Samantha Harvey very nearly gave up on her novel Orbital, which has just won the Booker prize. Set on the International Space Station (ISS) 400km from Earth, Orbital follows the day-to-day lives of four astronauts and two cosmonauts as they hurtle through the universe. She was a few thousand words in and suddenly lost her nerve. She felt she was trespassing in space. "I am so spectacularly not an astronaut," she laughs, when we meet for coffee the morning after the Booker ceremony. "I'm so unadventurous, so unaudacious, so impractical, cowardly, anxious. I would be terrible." After a few months of dabbling with other ideas, she opened the abandoned document on her computer by mistake. When she read it she found it had an integrity and pulse that drew her more than any of the other projects she was working on. "I thought, I shouldn't be afraid of this. If I can do it in a way that's different to the way astronauts write about their time in space, then maybe there's something here." So she climbed back in and achieved lift-off.
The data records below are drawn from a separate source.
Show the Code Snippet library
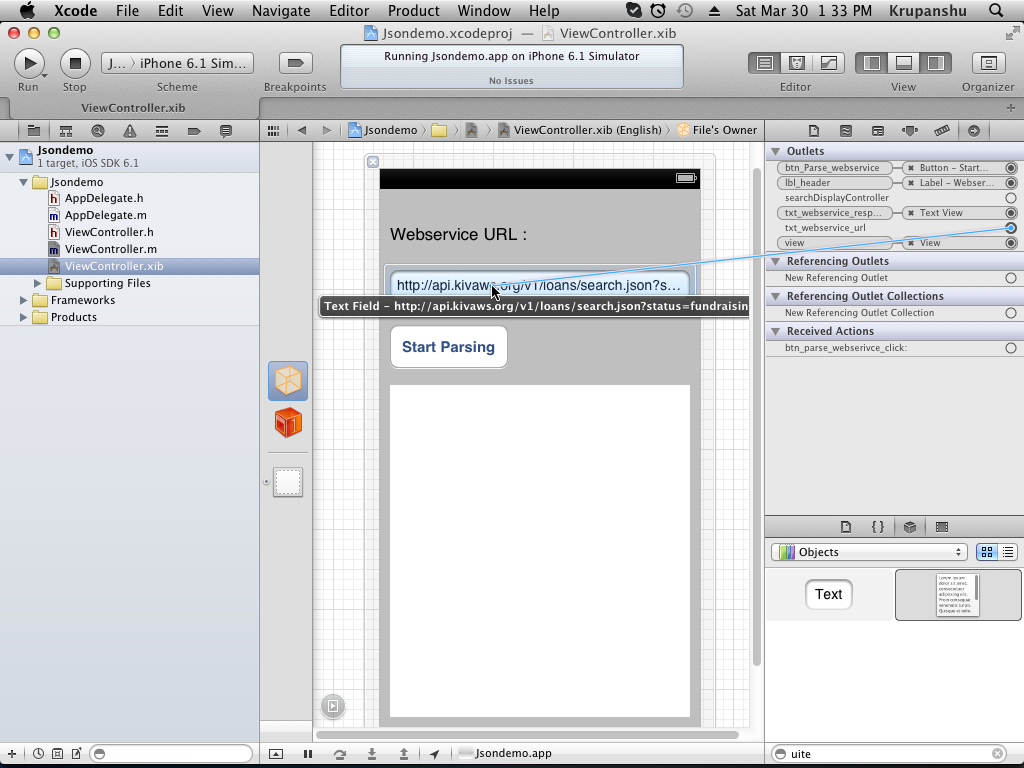The image size is (1024, 768). pyautogui.click(x=877, y=527)
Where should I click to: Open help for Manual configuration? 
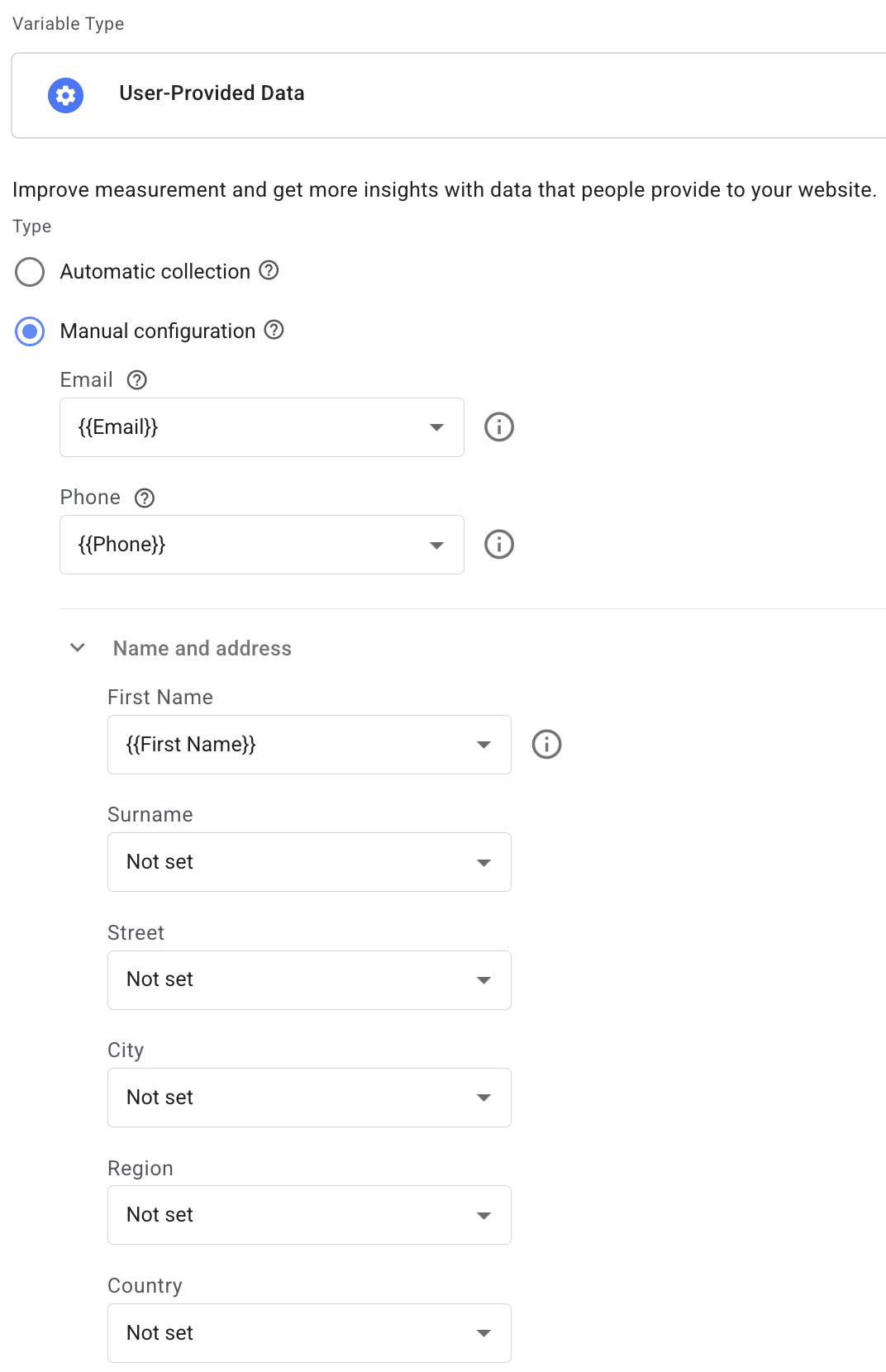(274, 330)
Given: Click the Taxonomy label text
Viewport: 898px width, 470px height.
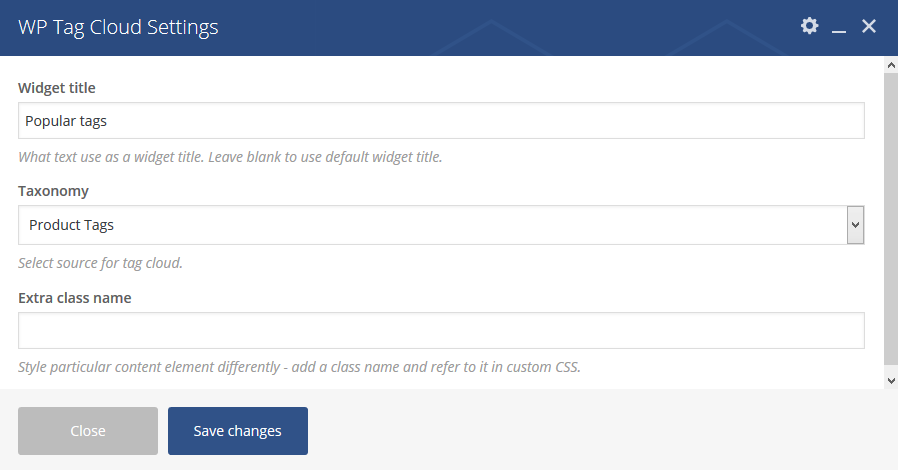Looking at the screenshot, I should 53,191.
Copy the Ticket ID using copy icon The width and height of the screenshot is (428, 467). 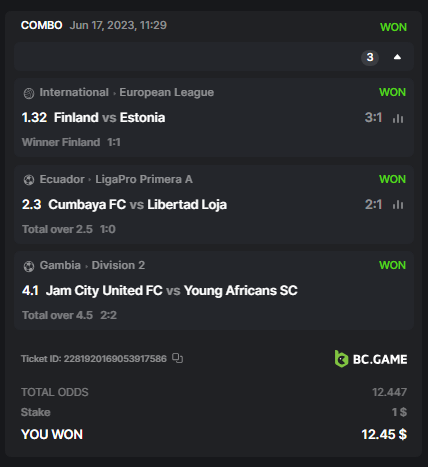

Described as both "this generation's Virginia Woolf" and "a kind of Melville of the skies", Harvey was the only British author on this year's Booker shortlist. Orbital, her fifth novel, is a beautiful, powerful and utterly original work of fiction.
It takes place over one day, but time is different in space, where "the whipcrack of morning arrives every ninety minutes". Each of the 16 chapters records a single orbit of Earth. Mundane tasks are set against the munificence of the universe. One of the toilets is always blocked. A super-typhoon is gathering over the Philippines. Each of the characters are given only slivers of backstory: Chie's mother has died; Anton has fallen out of love with his wife; Shaun longs for his.